This meal was organised by my Xtreme Foodie friend Jeff Merrihue during my short visit to LA.  For a well-travelled diner like him to say “Vespertine is a very unusual dining experience that you can’t miss if you are in LA”, I knew that I would regret it if I missed this opportunity- especially since I had no further plans to visit here in the near future.

The man behind it all is Chef Jordan Kahn. He has worked in the culinary business all of his life, being the youngest chef to work in Thomas Keller’s The French Laundry. In an interview with Design Milk, Kahn explains the connection between the architecture of Eric Owen Moss (who designed the restaurant’s conceptual structure) and Vespertine’s dining experience as integral.  Therefore, I think it’s important to explain the experience as it was not only about food, but also about the building itself.

The experience is weird in a fun way…The first thing you see is the big building, and the whole building is just the restaurant.  We arrived in the evening just as the sun was setting, the hues reflecting onto the brown steel structure. The ground floor is like a zen garden, with soothing relaxation music playing and a mist of floral aroma coming out from the grass; it felt like the entrance to a spa.  This is the reception area where we had a drink while the staff gave a brief explanation of the experience ahead.  Once it was our turn, they guided us into the building, through the ground floor bar area, then into a lift all the way up to the top floor.

The lift doors opened to reveal the floor of the open kitchen where the chef was there to greet us;  give us a brief intro of himself. You could also basically see the kitchen team here. With a high ceiling and an equally tall window with a view, it seemed an incredible place to work.  Then on the left, they pointed us to a door to the exterior of the building which had stairs to go further up (the white exterior stairs shown in the building photo) and where you could look back down to the zen garden where we came in and have a beautiful panoramic view of the skyline.  Just don’t look down if you have acrophobia.

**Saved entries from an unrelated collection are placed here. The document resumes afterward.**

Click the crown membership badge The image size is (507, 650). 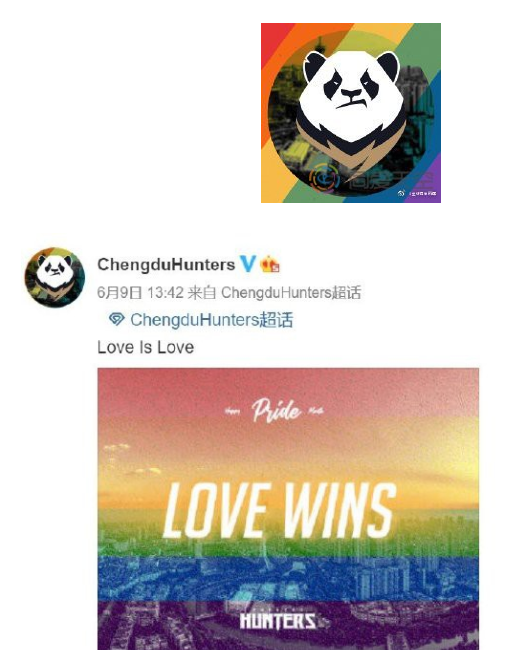tap(269, 264)
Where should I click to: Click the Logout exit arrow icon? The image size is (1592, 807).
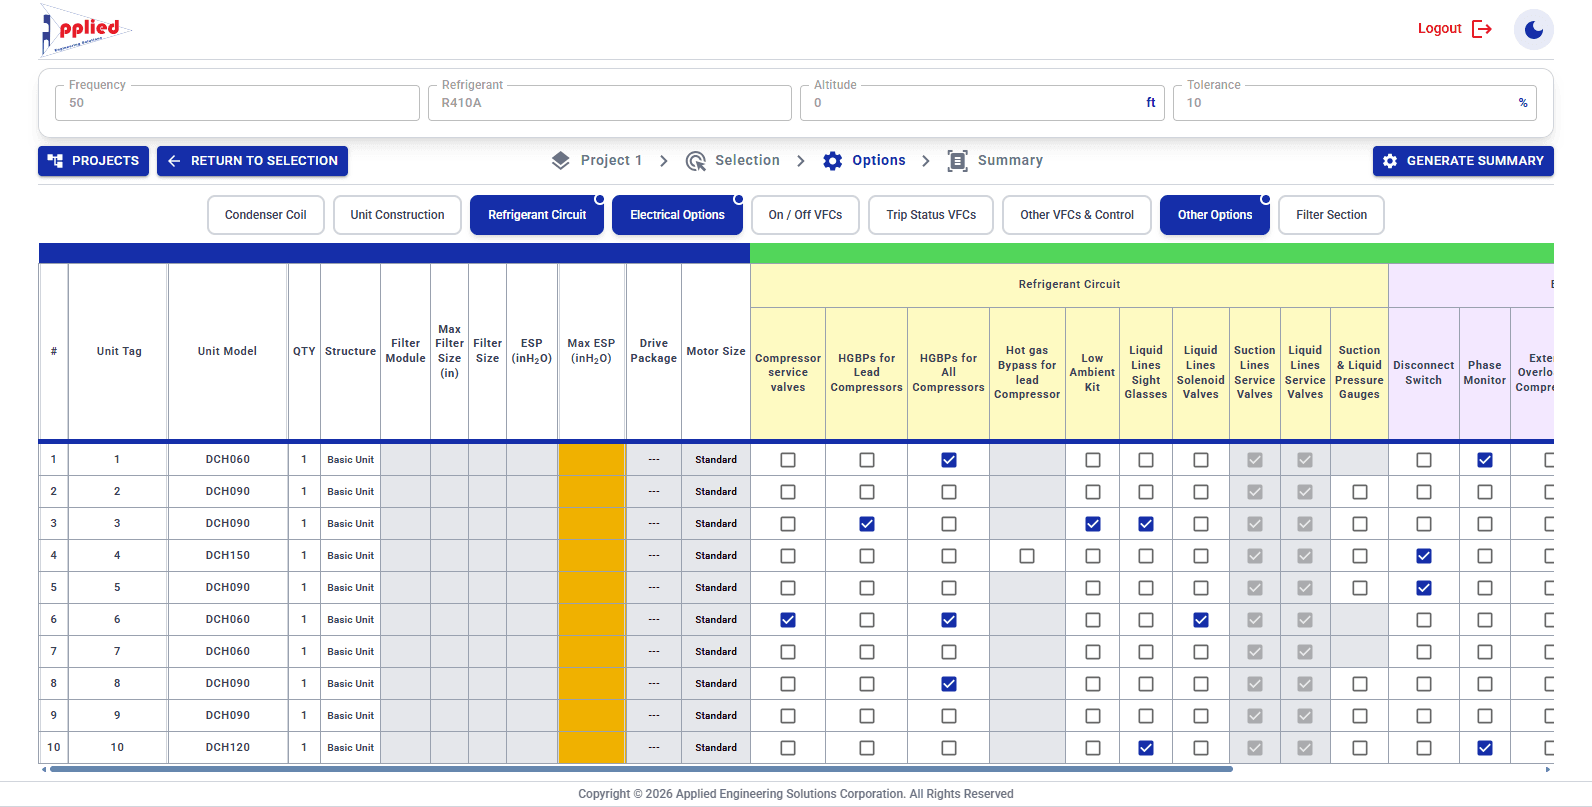[x=1482, y=29]
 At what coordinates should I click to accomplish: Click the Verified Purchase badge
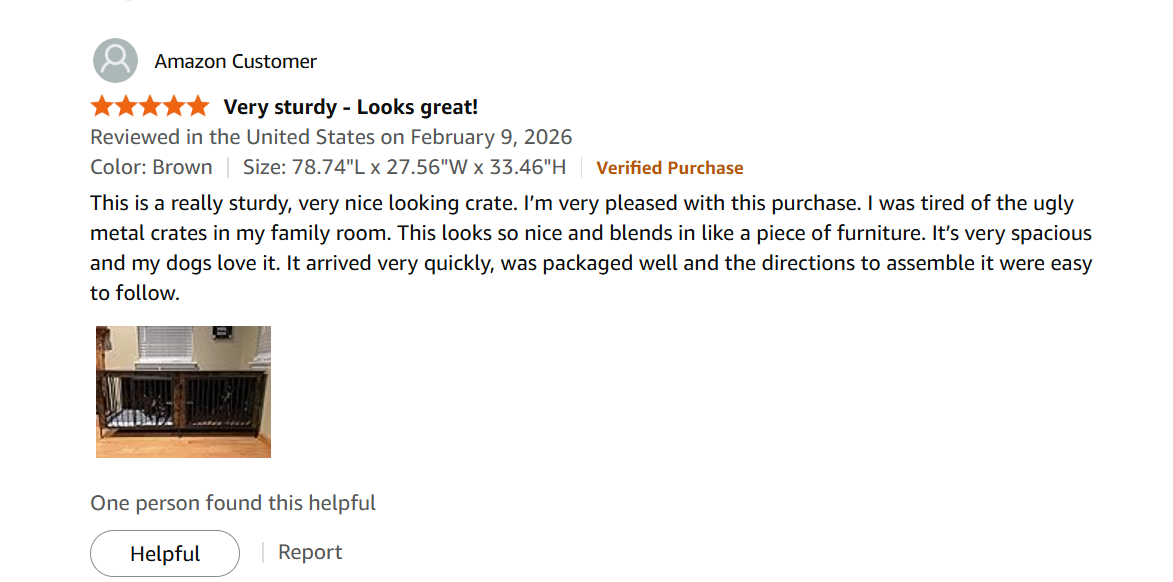pos(670,167)
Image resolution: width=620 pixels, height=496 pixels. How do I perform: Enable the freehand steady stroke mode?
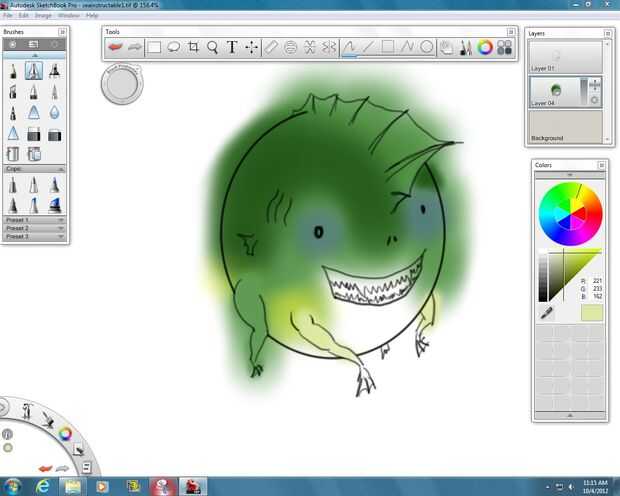(x=349, y=47)
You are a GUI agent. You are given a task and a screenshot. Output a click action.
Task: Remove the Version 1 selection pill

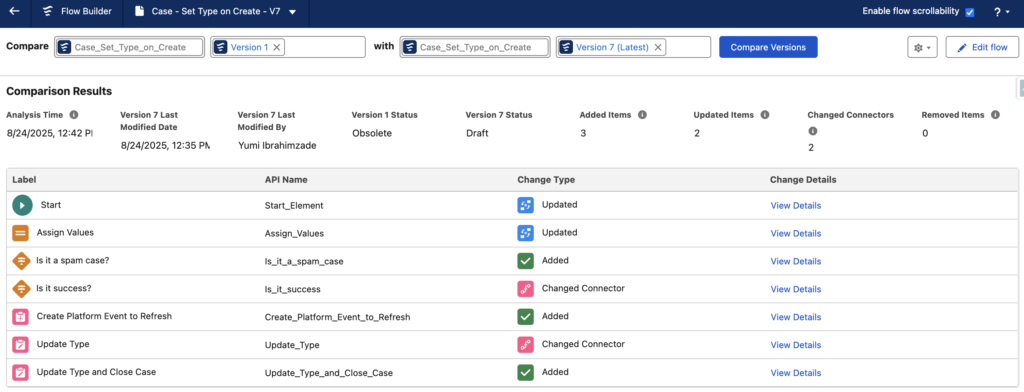coord(276,47)

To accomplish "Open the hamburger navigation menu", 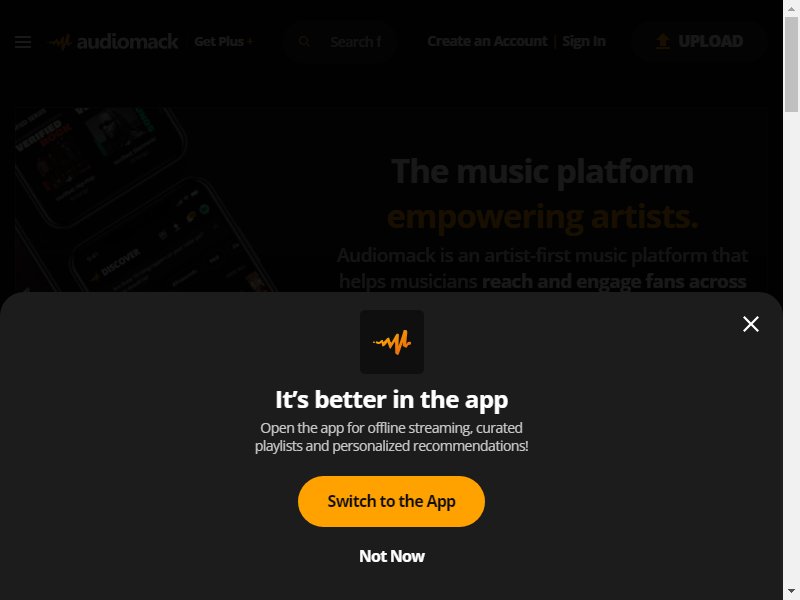I will click(22, 42).
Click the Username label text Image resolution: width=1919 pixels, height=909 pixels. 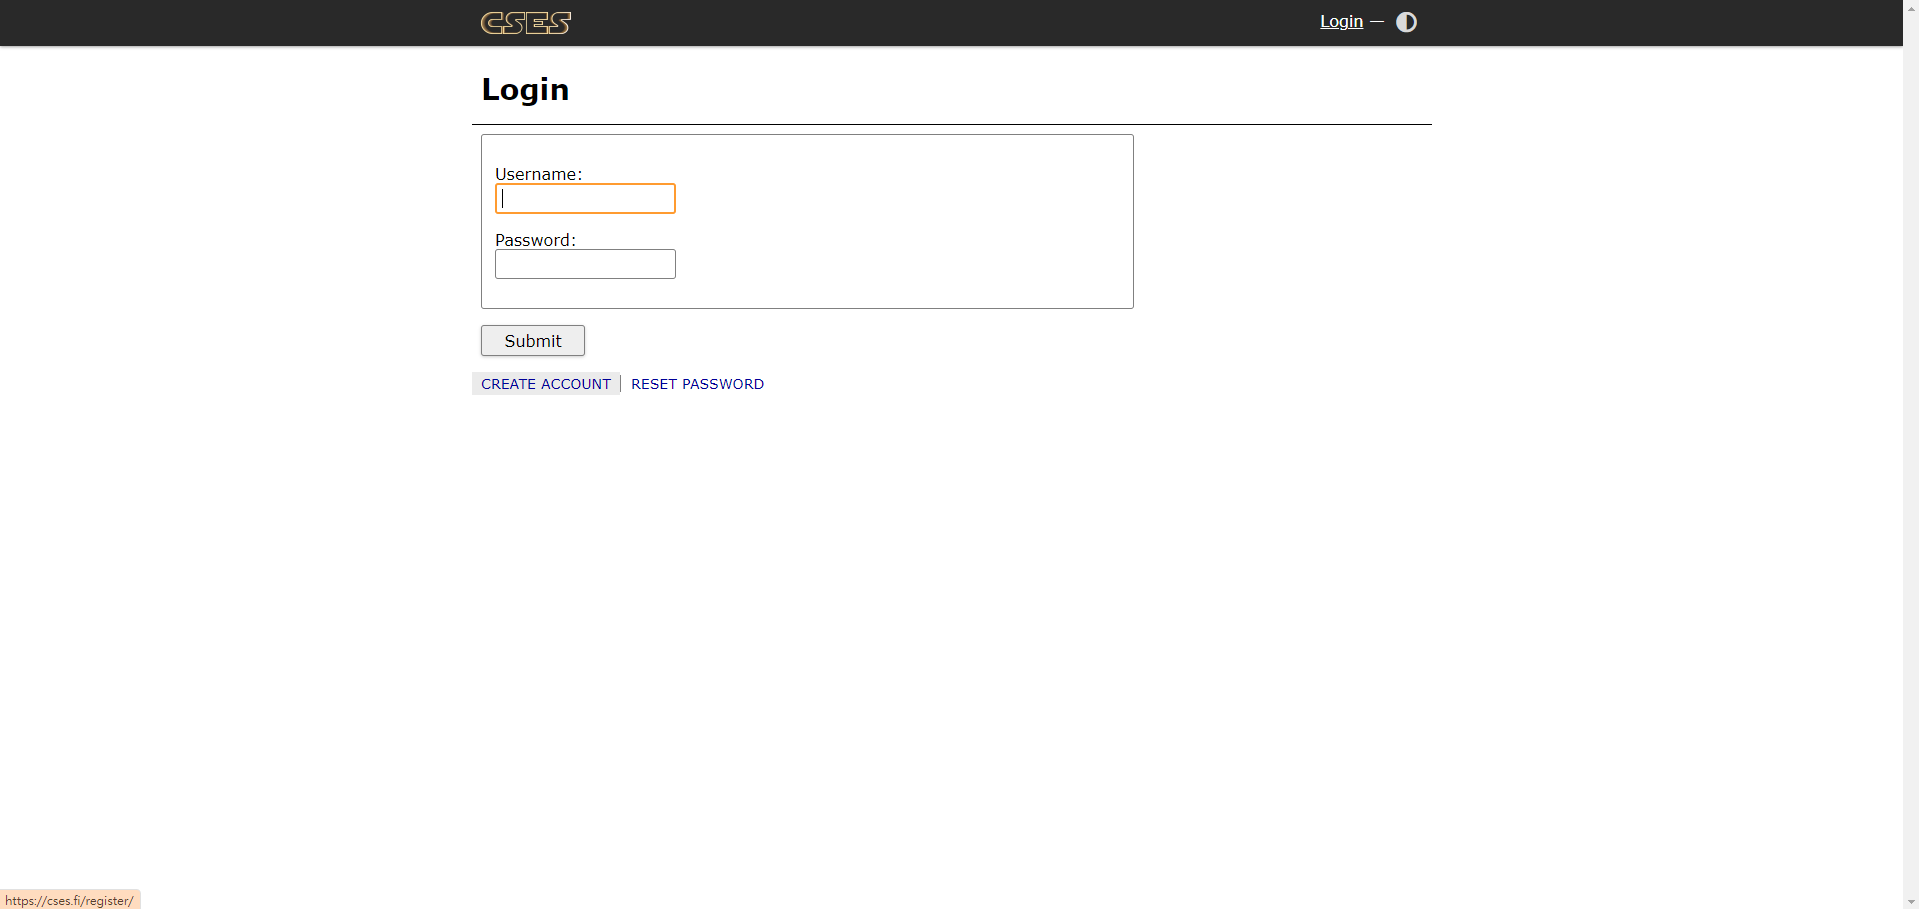click(538, 174)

Finally we arrived at the top floor of this structure, which was a big candle-lit lounge with sofas.  Again, there was a floor-to-ceiling window, and a great 360 view.  This is where they served the amuse bouche section of the meal before they guided us back down a few floors to the dining area where we spent the rest of the evening. From the setting, the kitchen,and the serviceware, it won’t take you long to realise the chef’s favourite colour must be black.  I haven’t even talked about the food, and yet you can tell the experience was already unique.

The serviceware used here is custom-made to suit the food- all in black of course. The amuse bouche was served on a set of funky mini sculptures. One dish was a cup-shaped utensil that split vertically to reveal black currant cookies decorated with colourful edible flowers. Another was arranged so that kelp crisps stood inside a giant black ring that rested precariously on its edges. Such eye-striking and interactive sets of pre-meal snacks really made the food come alive.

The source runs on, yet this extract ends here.